How to test PDF files in Python

How to test PDF files in Python

2023, Apr 19    

At some point in my career, I worked on an application that was handling multiple PDF files. Almost every end-to-end test that was created in the automation framework performed some operations on a PDF file(downloading, counting pages, checking that specific text exists, formatting, font size). Then I investigated different solutions on how we can test PDF files using Python 3, focusing mostly on checking font size and font name (this was a new feature that was introduced, customers could specify before PDF generation the exact font size).

In order to test this new feature that was introduced I investigated two libraries PyPDF2 and PDFMiner. After checking both solutions I decided to use PDFMiner as it contained multiple operations on PDF files and it was easier to extend to cover other functionalities.
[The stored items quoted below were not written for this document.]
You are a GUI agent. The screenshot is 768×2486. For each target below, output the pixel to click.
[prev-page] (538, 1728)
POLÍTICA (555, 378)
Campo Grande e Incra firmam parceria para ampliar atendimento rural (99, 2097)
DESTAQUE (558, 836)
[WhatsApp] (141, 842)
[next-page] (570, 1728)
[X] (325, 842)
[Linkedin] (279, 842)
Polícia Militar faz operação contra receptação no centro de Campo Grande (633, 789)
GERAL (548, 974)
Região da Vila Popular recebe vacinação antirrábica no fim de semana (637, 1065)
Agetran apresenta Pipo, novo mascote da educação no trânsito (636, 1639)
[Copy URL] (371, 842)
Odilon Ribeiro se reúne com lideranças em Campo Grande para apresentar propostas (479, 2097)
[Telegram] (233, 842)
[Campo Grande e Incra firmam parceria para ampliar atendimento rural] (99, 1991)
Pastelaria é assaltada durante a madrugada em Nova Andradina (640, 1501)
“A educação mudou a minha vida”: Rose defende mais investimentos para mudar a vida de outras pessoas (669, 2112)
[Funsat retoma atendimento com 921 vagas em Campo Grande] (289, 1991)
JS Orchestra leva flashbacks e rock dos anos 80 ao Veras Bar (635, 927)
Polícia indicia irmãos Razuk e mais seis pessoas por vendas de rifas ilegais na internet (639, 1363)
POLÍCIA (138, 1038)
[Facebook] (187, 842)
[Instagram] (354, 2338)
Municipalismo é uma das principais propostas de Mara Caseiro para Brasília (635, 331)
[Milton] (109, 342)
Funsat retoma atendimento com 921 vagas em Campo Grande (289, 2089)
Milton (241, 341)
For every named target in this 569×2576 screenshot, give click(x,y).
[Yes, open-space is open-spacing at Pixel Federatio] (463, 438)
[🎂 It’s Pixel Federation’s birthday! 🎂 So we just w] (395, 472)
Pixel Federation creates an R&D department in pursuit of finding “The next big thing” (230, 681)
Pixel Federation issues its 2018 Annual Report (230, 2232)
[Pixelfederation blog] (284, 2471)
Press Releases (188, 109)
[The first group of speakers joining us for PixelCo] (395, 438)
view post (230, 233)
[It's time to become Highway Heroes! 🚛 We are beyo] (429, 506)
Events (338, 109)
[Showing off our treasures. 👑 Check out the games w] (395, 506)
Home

Using PDFMiner we can test PDF files:

  • extract text/images from PDF files (and perform assertions):
def extract_text_from_pdf(pdf_file_path):
    pdf_resource_manager = PDFResourceManager()
    text_from_pdf = StringIO()
    layout_params = LAParams()

    image_writer = ImageWriter('path-to-save-images-from-pdf/')
    pdf_text_converter = TextConverter(pdf_resource_manager, text_from_pdf,
                                      laparams=layout_params, imagewriter=image_writer)
    pdf_file = open(pdf_file_path, 'rb')
    pdf_page_interpreter = PDFPageInterpreter(pdf_resource_manager, pdf_text_converter)
    for current_page in PDFPage.get_pages(pdf_file, pagenos=set(), maxpages=0, password="",
                                         caching=True, check_extractable=True):
        pdf_page_interpreter.process_page(current_page)
    pdf_file.close()
    pdf_text_converter.close()
    return text_from_pdf.getvalue()
  • test font size and font name:
def get_fontsize_and_fontname_for_phrase(pdf_path, word, page_number):
    resource_manager = PDFResourceManager()
    layout_params = LAParams()
    device = PDFPageAggregator(resource_manager, laparams=layout_params)
    pdf_file = open(pdf_path, 'rb')
    pdf_page_interpreter = PDFPageInterpreter(resource_manager, device)
    global actual_font_size_pt, actual_font_name

    for current_page_number, page in enumerate(PDFPage.get_pages(pdf_file)):
        if current_page_number == int(page_number) - 1:
            logger.debug("Search for word: {} on page: {}".format(word, current_page_number))
            pdf_page_interpreter.process_page(page)
            layout = device.get_result()
            for textbox_element in layout:
                if isinstance(textbox_element, LTTextBox):
                    for line in textbox_element:
                        word_from_textbox = line.get_text().strip()
                        if word in word_from_textbox:
                            for char in line:
                                if isinstance(char, LTChar):
                                    # convert pixels to points
                                    actual_font_size_pt = int(char.size) * 72 / 96
                                    actual_font_name = char.fontname[7:]
    self.builtin.set_test_variable("${WORD_FONT_SIZE}", floor(actual_font_size_pt))
    self.builtin.set_test_variable("${WORD_FONT_NAME}", actual_font_name)
    pdf_file.close()
    device.close()
    return actual_font_size_pt, actual_font_name

I strongly recommend using PDFMiner for testing PDF files as it’s a maintained library and well-documented.